El Bohío Caraqueño
Dolores
Ariel Montes de Oca, nunca olvidó aquel día, cuando cerró los ojos, abrió la boca, y de imprevisto, creció por dentro. Entonces, cursaba el primer año de bachillerato, en un liceo público, cuyos estudiantes tenían la mala costumbre de ser revoltosos, según las autoridades, puros ñangaras* promotores de disturbios, decían los policías. Por otra parte, él tenía un perfil carismático, que hacía comparsa con su carácter díscolo y atolondrado, manteniéndose siempre al margen de todo tipo de gresca, tumulto o alteración del orden público. En realidad, era un chico listo, una mixtura ecléctica entre el payaso del salón y el alumno aplicado.
A inicios del segundo lapso del año escolar, se incorporó a su salón, un pintoresco estudiante originario de la provincia, un humilde campesino de la región andina, tímido, taciturno con una sencillez a flor de piel. Sin embargo, desde el primer día de su llegada, cada vez que los profesores pasaban la lista, Dolores Becerro, era víctima de la sorna colectiva, hasta el punto del paroxismo orgásmico, todo debido a dos peculiaridades, su ambiguo nombre y su marcado acento andino. Casi a diario, esta pobre alma llevaba sobre su espalda, el peso del acoso. Su asistencia al aula significaba, toda una sinfonía del tormento, y para redondear la tragedia, su estructura corpórea era endeble, como una paleta pálida de helados, con brazos largos como suspiro de culebra, un caminar descoordinado, además, vestía siempre el mismo uniforme, una chemise* escolar, una talla menor, arrugada y descolorida y unos pantalones desteñidos y brinca pozos, además, era común sus llegadas con retardos a las clases, ya que habitaba en alguna vereda inaccesible de Macarao, en las periferias de la ciudad. Configurándose en torno al chico, un penoso tinglado, armado para el bochorno y el escarnio.
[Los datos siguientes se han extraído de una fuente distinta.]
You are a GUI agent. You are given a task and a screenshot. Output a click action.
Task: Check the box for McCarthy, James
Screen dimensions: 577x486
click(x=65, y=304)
Pero en esos misterios del destino, Dolores sentía una cierta admiración y confianza por Ariel, posiblemente debido a su aplomo, dicción y atinadas intervenciones en clases, que lo hacían ver, por lo menos en apariencia, algo más maduro que el resto de los compañeros. En una ocasión, se suspendieron las actividades académicas debido a un consejo extraordinario de docentes, reiniciándose en el turno de la tarde, por consiguiente, Dolores que estaba tan retirado de su hogar, y al solo conocer a duras pena, la ruta de ida y venida al liceo, aprovechó la oportunidad para proponerle al único compañero por cual que sentía empatía, que le enseñara parte de la ciudad, Ariel aceptó con la condición que le invitase a lo que el quisiera, así se selló el pacto, pero de seguro que Dolores no contaba con suficiente capital.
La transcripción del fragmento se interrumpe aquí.